Economic impact of bleeding complications after mastectomy.

Author information

1
Department of Surgery, Washington University School of Medicine, St. Louis, Missouri.
2
Division of Infectious Diseases, Department of Medicine, Washington University School of Medicine, St. Louis, Missouri.
3
Division of Infectious Diseases, Department of Medicine, Washington University School of Medicine, St. Louis, Missouri; Division of Public Health Sciences, Department of Surgery, Washington University School of Medicine, St. Louis, Missouri.
4
The Alvin J. Siteman Cancer Center at Barnes-Jewish Hospital and Washington University School of Medicine, St. Louis, Missouri. Electronic address: margenthalerj@wudosis.wustl.edu.

Abstract

BACKGROUND:

We sought to determine the incidence of postmastectomy bleeding, identify bleeding predictors, and evaluate the economic impact.

METHODS:

Using the 2011 Healthcare Cost and Utilization Project-Nationwide Inpatient Sample, hospital discharges for a primary diagnosis of breast cancer were extracted using International Classification of Diseases, Ninth Revision, Clinical Modification procedure codes 85.34-85.48 for mastectomy and diagnosis codes 174.0-174.9 for breast cancer. Discharges with postoperative bleeding were identified using International Classification of Diseases, Ninth Revision, Clinical Modification diagnosis codes 998.11 and 998.12. Discharges with male gender or a history of coagulation disorders were excluded.

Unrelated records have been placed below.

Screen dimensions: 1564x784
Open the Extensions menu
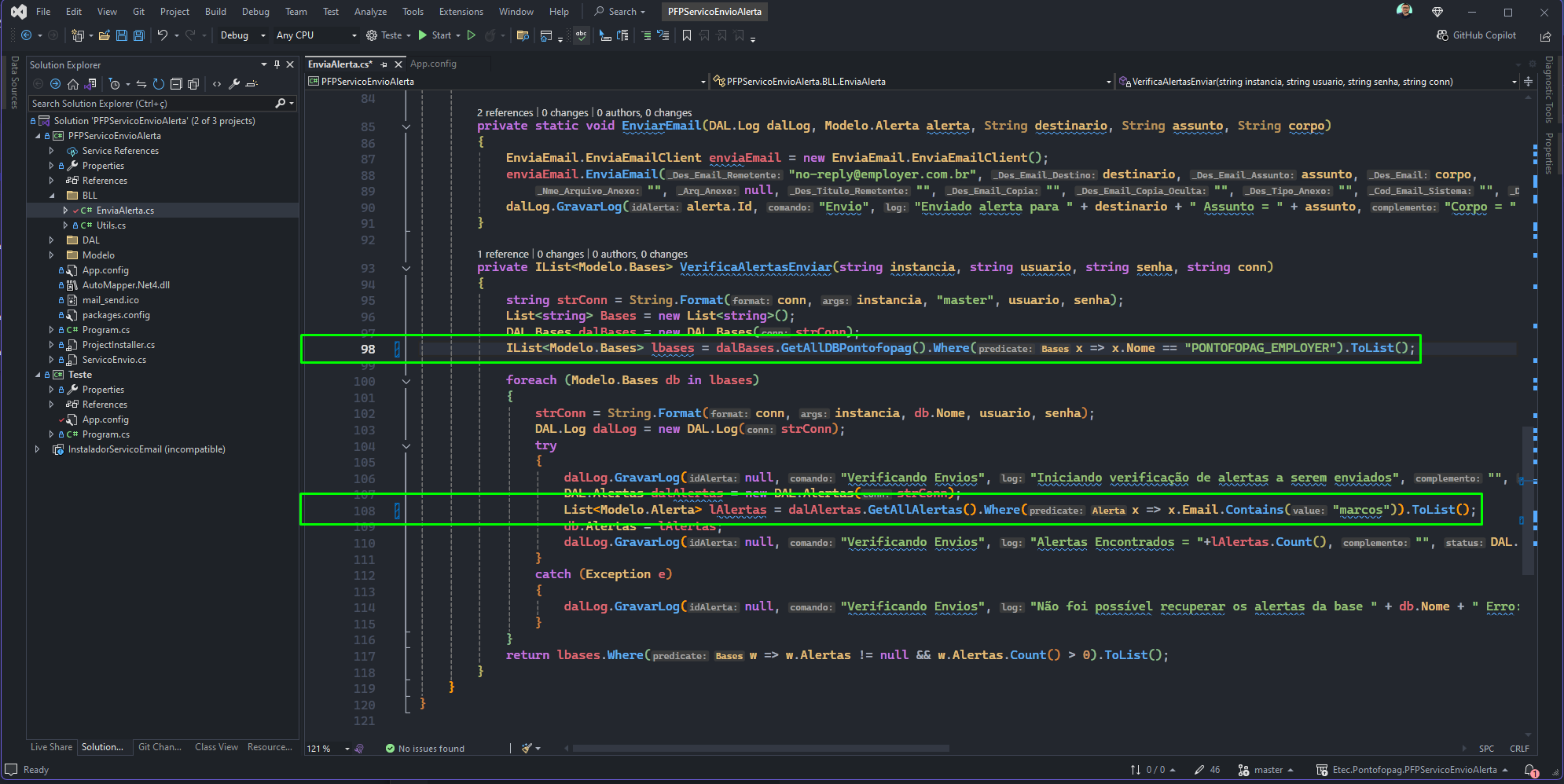click(461, 12)
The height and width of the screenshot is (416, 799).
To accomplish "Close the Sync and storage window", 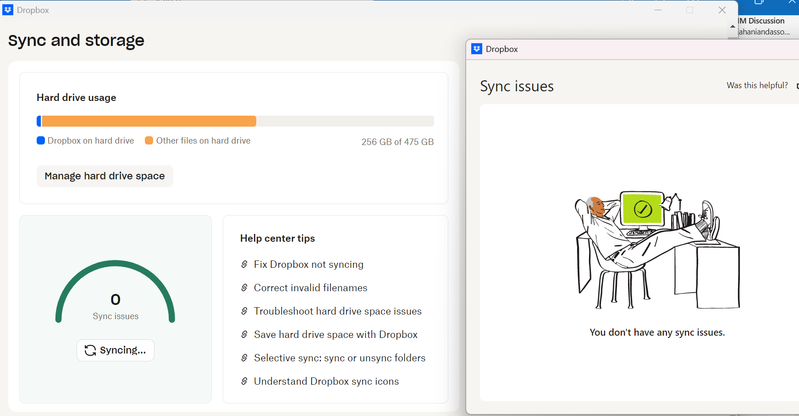I will click(x=722, y=10).
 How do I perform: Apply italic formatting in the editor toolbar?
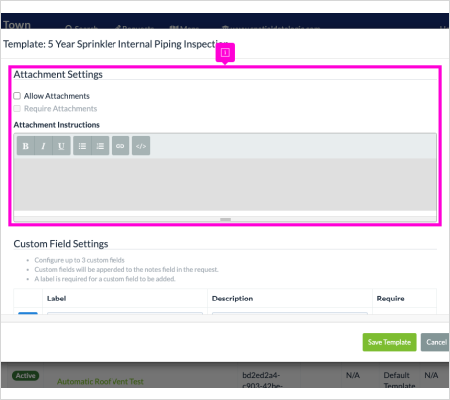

Bleeding complication rates and reoperation rates were assessed. Predictors and the impact of bleeding on length of stay and hospital costs were determined using regression analysis and projected to the national level.

RESULTS:

A total of 7907 discharges met inclusion criteria; 201 had bleeding complications (2.54%), with 42 cases requiring reoperation. On univariate analysis, the presence of congestive heart failure (CHF), obesity, diabetes, chronic pulmonary disease, and the absence of concomitant reconstruction were associated with increased bleeding events. On multivariate analysis, only the presence of CHF remained as a significant predictor of bleeding complications (odds ratio [95% confidence interval], 2.45, [1.25-4.92], P = 0.009). On average, bleeding complications extended the length of stay by 1.3 d (P < 0.0001) while increasing hospital costs by $5495 per admission (P < 0.0001). Projected to a national level, bleeding complications accounted for an additional 1254 d of hospital care at a cost exceeding $5.3 million.

CONCLUSIONS:

Postmastectomy bleeding complications had an incidence of 2.54%, with CHF the only independent predictor identified. Such bleeding events, although infrequent, are associated with substantial economic costs.

KEYWORDS:

Bleeding; Complication; Healthcare Utilization; Mastectomy; Predictors

PMID:
25917999
DOI:
10.1016/j.jss.2015.03.084
[Indexed for MEDLINE]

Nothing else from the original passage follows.